- Stored data entries -
= = = = =

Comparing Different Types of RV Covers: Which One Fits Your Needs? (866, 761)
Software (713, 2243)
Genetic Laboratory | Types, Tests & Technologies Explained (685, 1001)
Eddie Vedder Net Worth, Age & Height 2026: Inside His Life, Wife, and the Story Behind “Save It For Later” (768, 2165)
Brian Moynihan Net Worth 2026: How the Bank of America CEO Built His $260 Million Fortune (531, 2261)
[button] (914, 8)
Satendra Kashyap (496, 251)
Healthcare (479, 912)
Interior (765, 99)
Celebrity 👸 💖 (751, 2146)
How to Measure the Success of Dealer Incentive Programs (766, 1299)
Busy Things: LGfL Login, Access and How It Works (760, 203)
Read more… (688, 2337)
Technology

= = = = =

- EXERCISE GOAL -
Please report every line of the records above that contains the word "Worth".

- EXPECTED ANSWER -
Eddie Vedder Net Worth, Age & Height 2026: Inside His Life, Wife, and the Story Behind “Save It For Later” (768, 2165)
Brian Moynihan Net Worth 2026: How the Bank of America CEO Built His $260 Million Fortune (531, 2261)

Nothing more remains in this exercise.